Supposedly made for $218 (minus final post-production costs and the blowup to 35mm for theatrical distribution, of course), Caouette’s debut documentary  is an example of film as therapy. It suggests that computer editing technology is about to launch a whole new genre of autobiographical work. (He edited TARNATION himself on iMovies, the problem included for free with Macs.) A dense assemblage of home movies and newly shot images, it’s also filled with  wall-to-wall music. Early on, Caouette seems to have thrown together all the footage he had, regardless of its relationship to the soundtrack or larger meaning. Still, he digs up some amazing material, especially a chilling performance by his 11-year-old self as an abused housewife. His mother’s mental problems, especially after an overdose of antidepressants,  become the subject of the film’s final half. She’s an unforgettable character. TARNATION is sometimes a bit narcissistic, but there’s a real charge to Caouette’s auto-psychoanalysis.
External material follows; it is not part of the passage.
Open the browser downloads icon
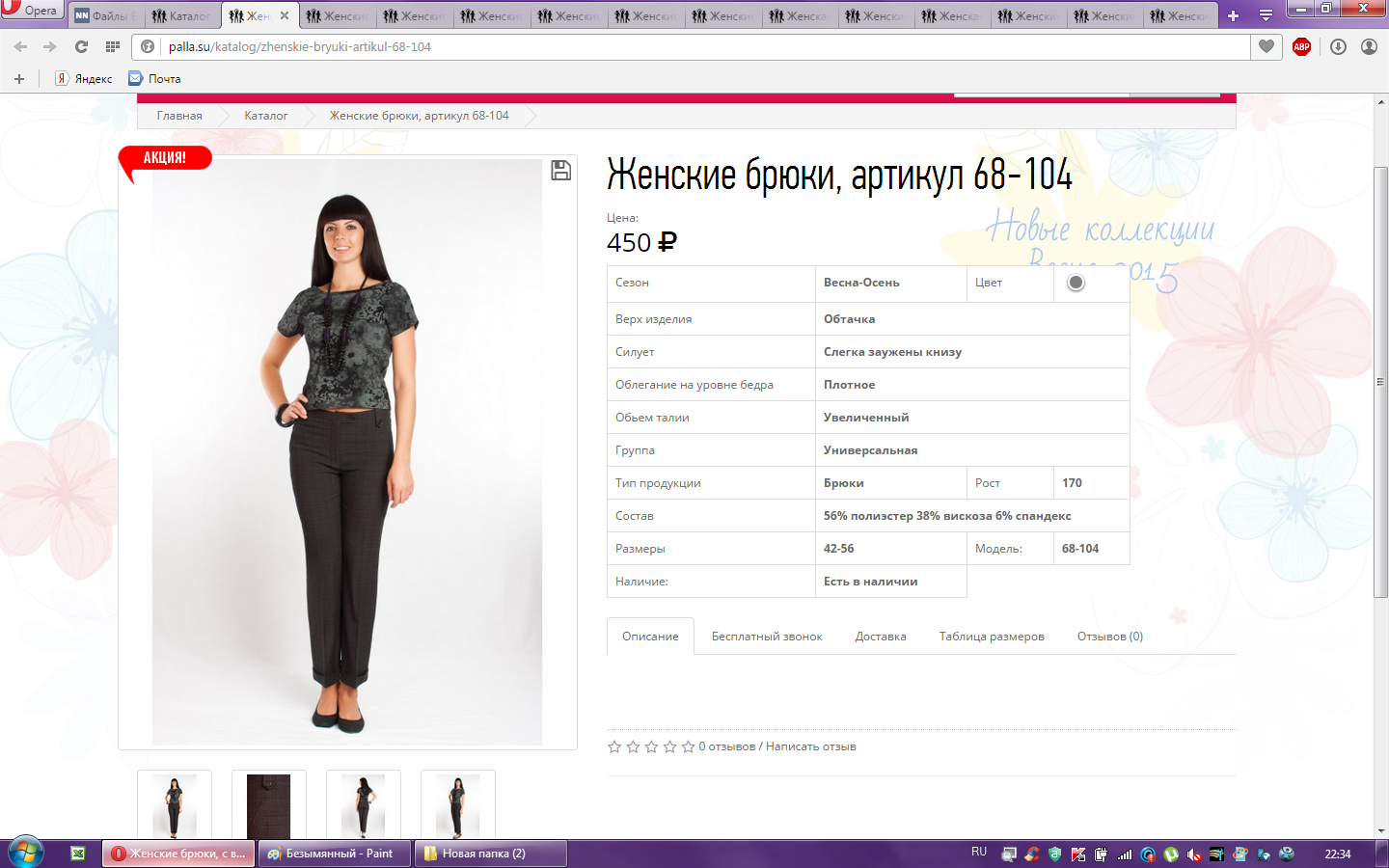1338,46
Distributed by Wellspring. Opens in New York October 6 .

UNDERTOW (David Gordon Green) **1/2

Green is a keen observer of everyday life, but he’s not much of a storyteller. The most narrative-oriented of his three films, UNDERTOW depicts a single father, John (Dermot Mulroney), raising two sons, Chris (Jamie Bell) and Tim (Devon Alan), on his hog farm. Their lives are thrown into chaos when his convict brother Deel (Josh Lucas) drops by. This film comes close to being a thriller, but whether by temperament or lack of chops, Green rarely plays it for suspense. Instead, he includes leisurely scenes of meals or Chris and Tim digging around a junkyard. These moments ring true, but the big picture feels like secondhand Southern Gothic. (The occasional religious references are particularly half-assed.) THE RETURN created a parable about fathers, sons and the road that worked seamlessly on both a surface and mythic level; Green strives for an American counterpart, drawing on Charles Laughton’s NIGHT OF THE HUNTER and co-producer Terrence Malick, but doesn’t quite get there.

Distributed by UA. Opens in New York October 22.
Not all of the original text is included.